リハーサルではかなりスローでかったるく演奏されていて、ベースを弾いてコーラスをつけるポールが思わず欠伸をしております。ジョンは「適当に韻を踏んで遊んだ曲で、ゴミのひとつ」と語っておりますが、「I roll a stoney, Well you can imitate everyone you know.(何でもマネすりゃいいさ)」と云うフレーズは、当時ビートルズの後追いをしていると云われたローリング・ストーンズを皮肉っているのがジョンらしいトコです。ややこしい歌詞を音節にピタリとはめ込んで畳み掛けるように歌うジョンの歌唱法は、イカしています。映画で観ると、ジョンはスタッフに歌詞を持たせて見ながら歌っています。全く、此の人は自分で書いた歌の歌詞を覚える気がありません。「ロックンロール・サーカス」で「YER BLUES」を披露した時も、スタンド・マイクに「ホワイト・アルバム」の歌詞カードを破って貼り付けていました。

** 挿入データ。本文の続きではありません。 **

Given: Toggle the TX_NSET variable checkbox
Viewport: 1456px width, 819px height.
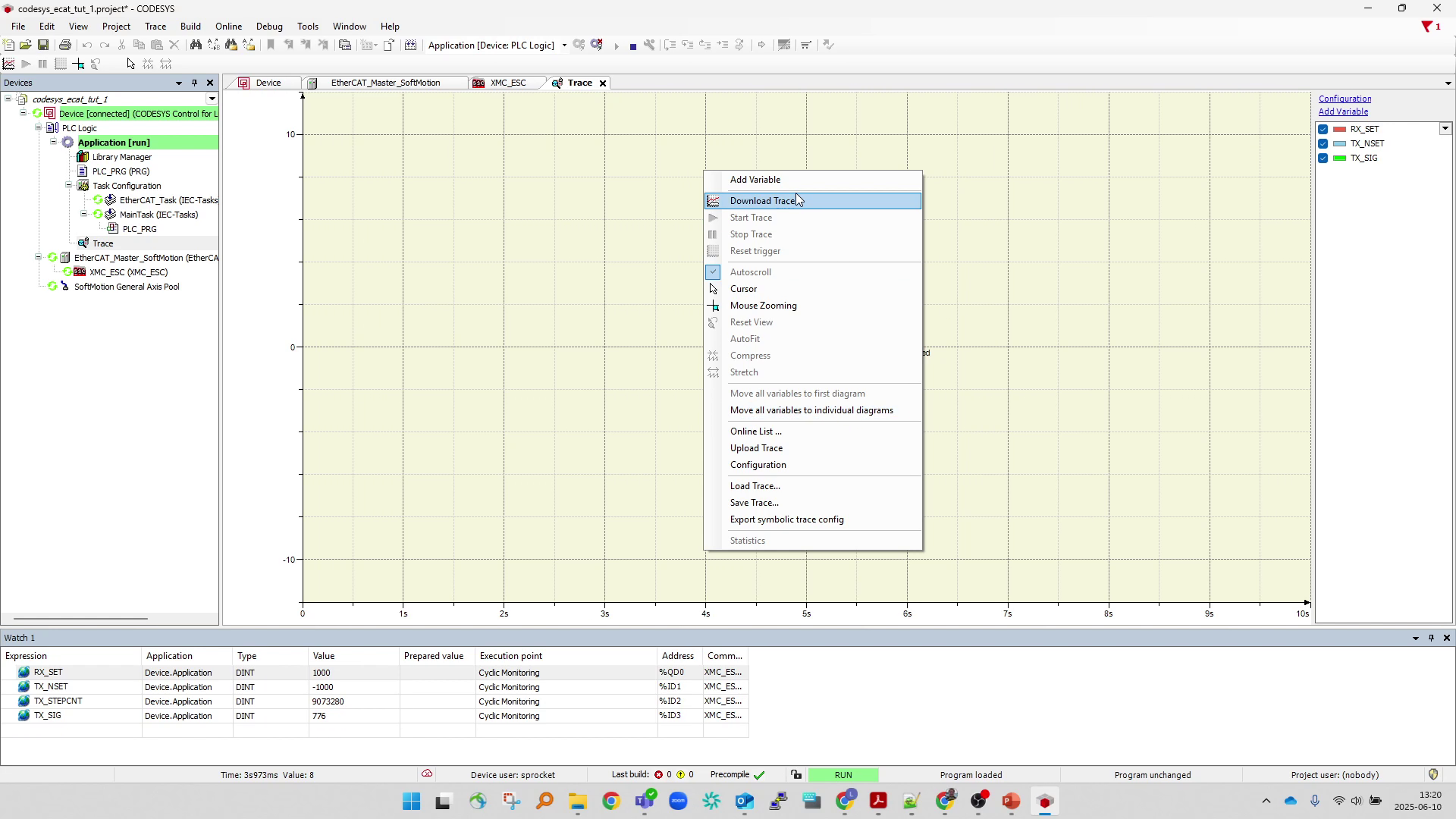Looking at the screenshot, I should 1323,144.
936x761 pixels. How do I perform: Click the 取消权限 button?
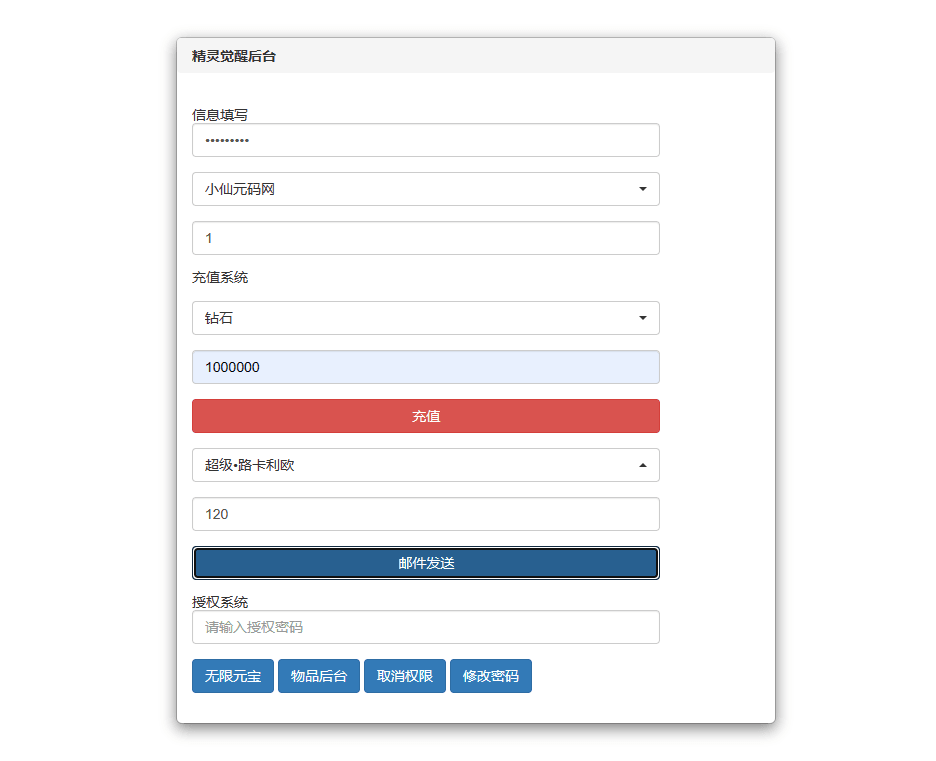click(x=405, y=676)
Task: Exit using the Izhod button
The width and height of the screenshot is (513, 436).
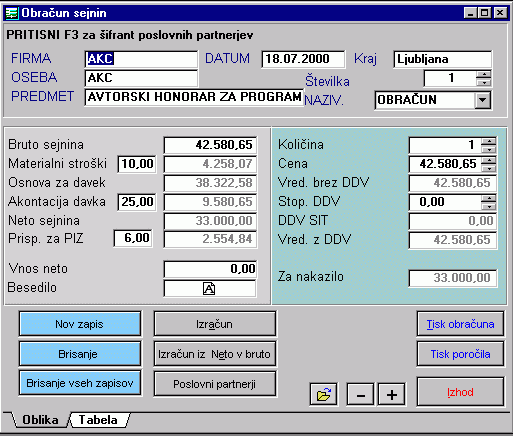Action: [x=460, y=392]
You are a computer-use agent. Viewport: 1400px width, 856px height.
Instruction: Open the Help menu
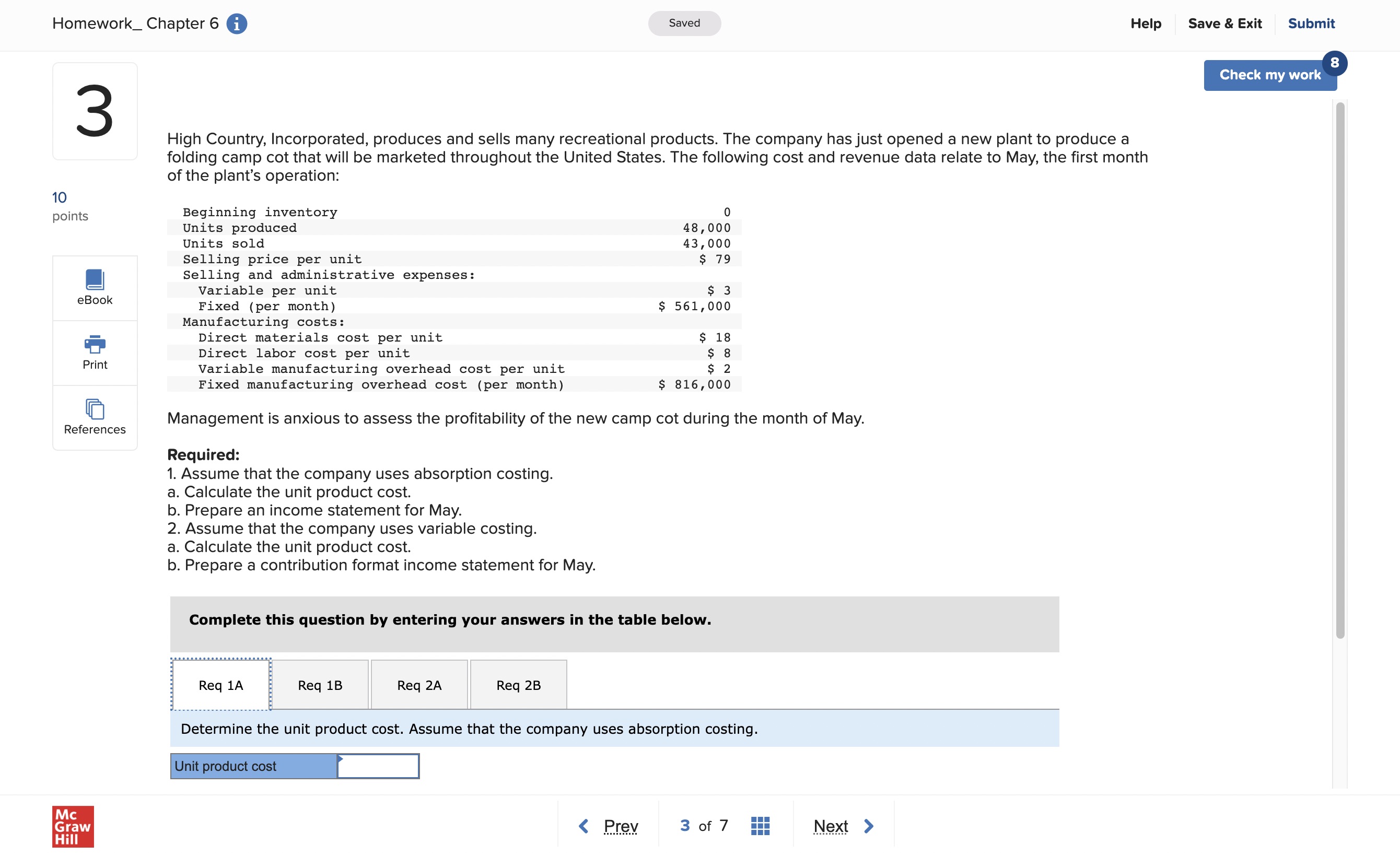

アルバム「LET IT BE」は、1969年1月の「THE GET BACK SESSIONS」をフィル・スペクターがまとめた作品で、大半は映画「LET IT BE」で観れる1969年1月30日の「ルーフトップ・コンサート」と翌1月31日の「スタジオ・パフォーマンス」を元にしています。映画の内容と整合性をつける為に、出来る限り映画のクライマックスとなった両日の演奏を採用しました。但し、映画では両日の順番が逆に編集されており、1月30日の「ルーフトップ・コンサート」で終わります。元々、此のアルバムは「GET BACK」として1969年5月に完成しましたが、オーヴァー・ダビングを一切しないとのコンセプト(実は、其の時点で既に「LET IT BE」にはジョージ・ハリスンのリード・ギターを重ねていたのですが)に対して、もうビートルズは興味を失っており却下します。映画の企画が進行したので、1970年1月にグリン・ジョンズが曲を差し替え改訂版を作るものの、またしてもダメ出しされ、フィル・スペクターに委ねられたのです。ゆえに、1970年5月に発売されたアルバムは、実際には一年半近く前に演奏された「膨大なクズ音源(ジョン・レノン談)」を、スペクターが必死で加工し何とか聴ける代物に作り直したものだったのです。此のスペクターの仕事は、もっと評価されるべきだと思います。